Now, the iteration is supposed to converge to a "steady state" $R$. In that case, iterations shouldn't change the value: $R_{t+1} =R_{t}.$ Hence the PageRank is a solution to this matrix equation: $$R = d MR + (1-d)R_0.$$
Now, the questions we'd like to ask:
- Why does a solution exist?
- Why is this solution unique?
Clearly, for what PageRank is used, you need both.
We can re-write: $$(I-dM)R = (1-d)R_0,$$ where $I$ is the $n × n$ identity matrix. Then the solution to this equation is easy to find: $$R = d(1-d) \left( \frac{1}{d}I-M \right) ^{-1}R_0,$$ provided, of course, the inverse matrix exists.
From linear algebra we know that it does exists -- if and only if $\mu = \frac{1}{d}$ is not an eigenvalue of $M$. In that case, the solution $R$ is also unique.
Let's consider the eigenvalues of $M$.
Since $\mu = \frac{1}{d}>1$, it's is not an eigenvalue of $M$ -- if we know that all of them are less than or equal $1$. How do we know?
Perron–Frobenius theorem. Suppose $A = (a_{ij})$ is an $n × n$ irreducible non-negative matrix: $a_{ij} \geq 0$ for $1 ≤ i, j ≤ n$. Then it has a positive real eigenvalue $r>0$ such that
- the eigenspace of $r$ is 1-dimensional.
- there exists an eigenvector $v = (v_1,…,v_n)$ of $r$ such that all its components are positive: $v_i > 0$ for $ 1 ≤ i ≤ n$.
- all eigenvalue $λ$ satisfies $|λ| \leq r$.
Let's check if the conditions of the theorem apply to $M$ defined above.
Matrix $M$ is non-negative.
A square matrix $M$ is called irreducible iff, in particular, its associated directed graph $G_M$ (there is an edge from node $p_i$ to node $p_j$ iff $M_{ij} > 0$) is strongly connected (there is a path from each node to every other node). This isn't true because the web always has pages with no inbound links and possibly some with no outbound links...
In this case, we have no reason to believe that any particular PageRank distribution exists for the given state of the web.
A common way of trying to deal with this problem is to add "missing" links. That's bad math.
Let's ignore this and try to continue anyway. Remember we also need $r=1$ in order to insure that $\mu = \frac{1}{d}$ is not an eigenvalue of $M$.

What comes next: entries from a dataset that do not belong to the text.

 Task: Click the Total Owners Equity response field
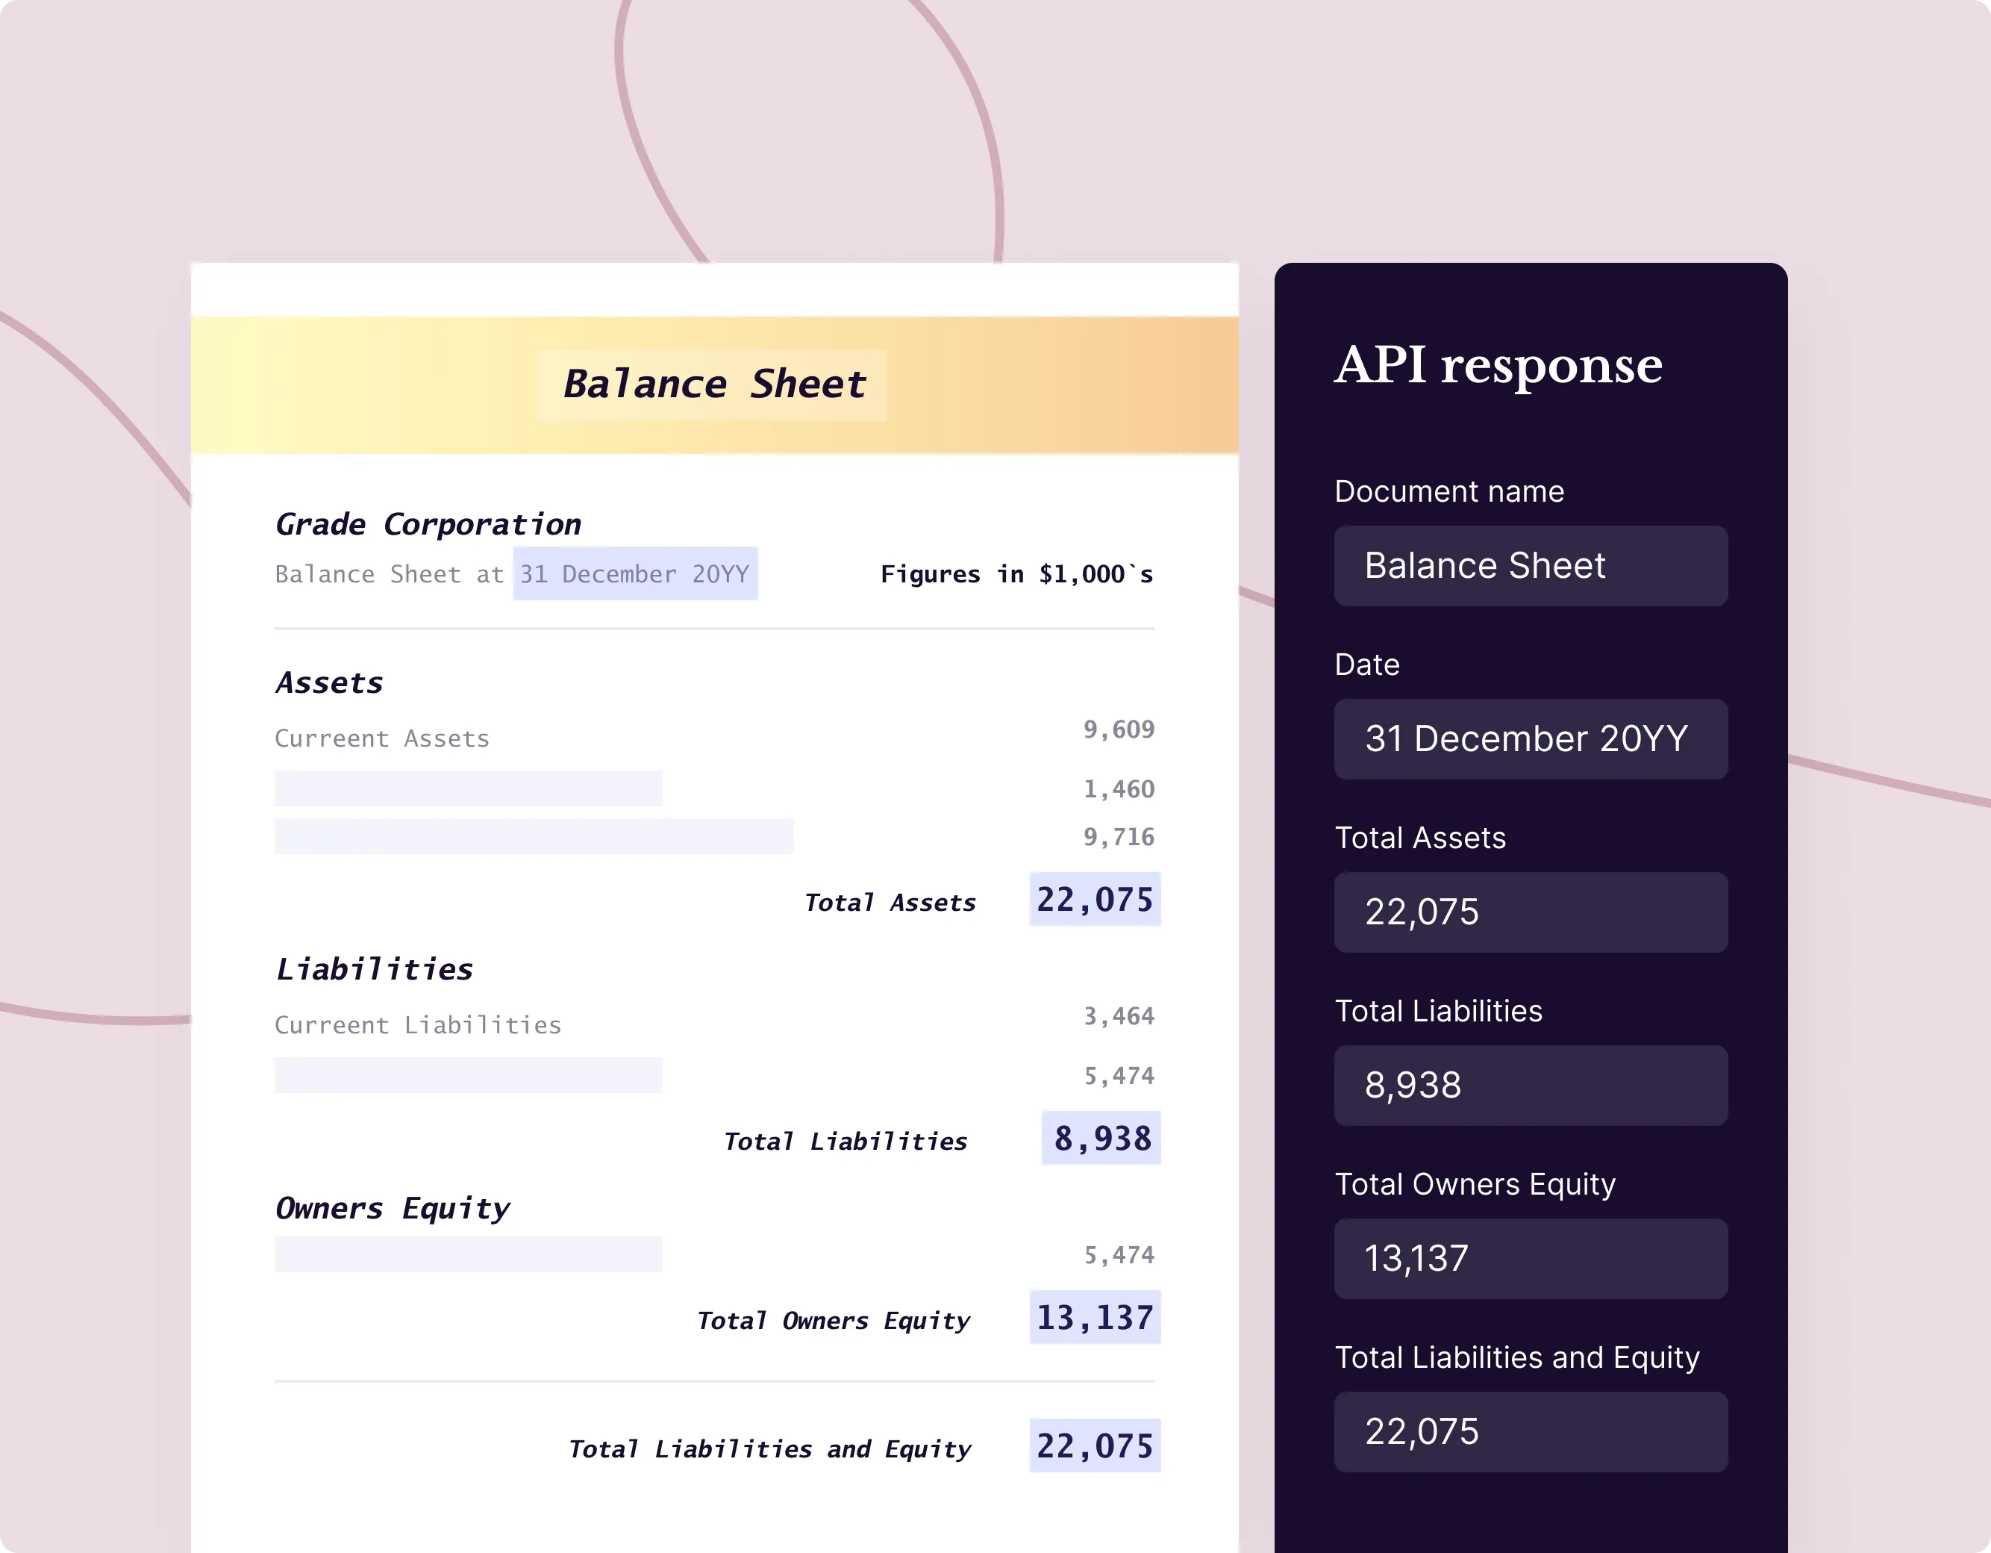point(1530,1258)
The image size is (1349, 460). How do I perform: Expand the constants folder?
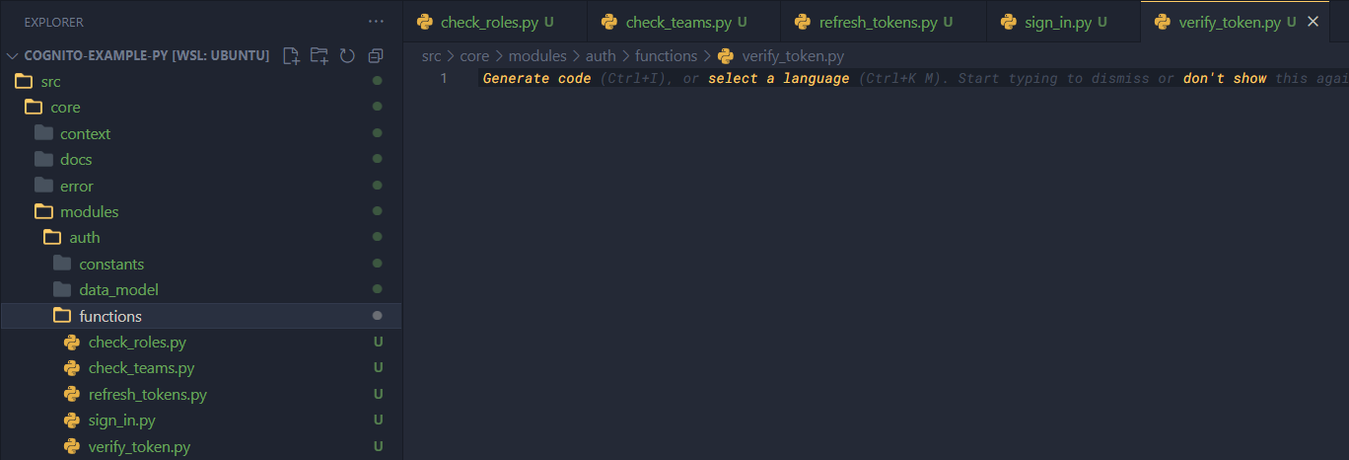tap(110, 264)
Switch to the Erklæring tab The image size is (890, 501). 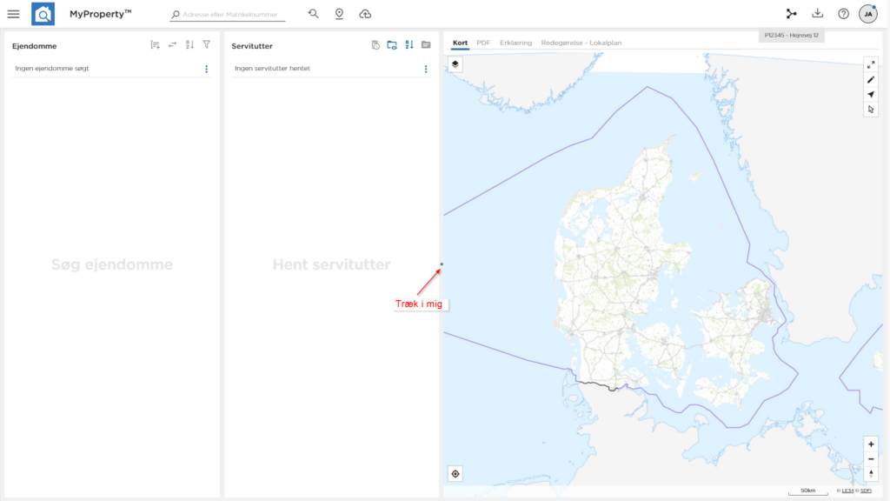515,43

A column stochastic matrix is a square matrix each of whose columns consists of non-negative real numbers whose sum is equal to 1. Matrix $M$ is column stochastic. Indeed, from its definition above the sum of all elements in column $j$ of $M$ is $$\sum\limits_{i:p_j \in S(p_i)} \frac{1}{L(p_j)} = \frac{1}{L(p_j)} \sum\limits_{i:p_j \in S(p_i)} 1 = \frac{1}{L(p_j)} L(p_j) =1.$$
The point is, the Perron–Frobenius theorem ensures that every stochastic (still irreducible) matrix has an eigenvalue equal to 1 and it's the largest absolute value of any eigenvalue.
Even if $R$ exists, questions remain:
- Why does this solution $R$ have only non-negative entries?
- Item 2 above doesn't apply since $R$ isn't an eigenvector.
- Why does the iteration $R_t$ converge to the "steady state" $R$?
- It might diverge away from $R$ or it may be cyclical. "Observing" convergence doesn't prove anything (case in point: harmonic series).
In light of PageRank's dependence on the damping factor and other problems this result isn't surprising.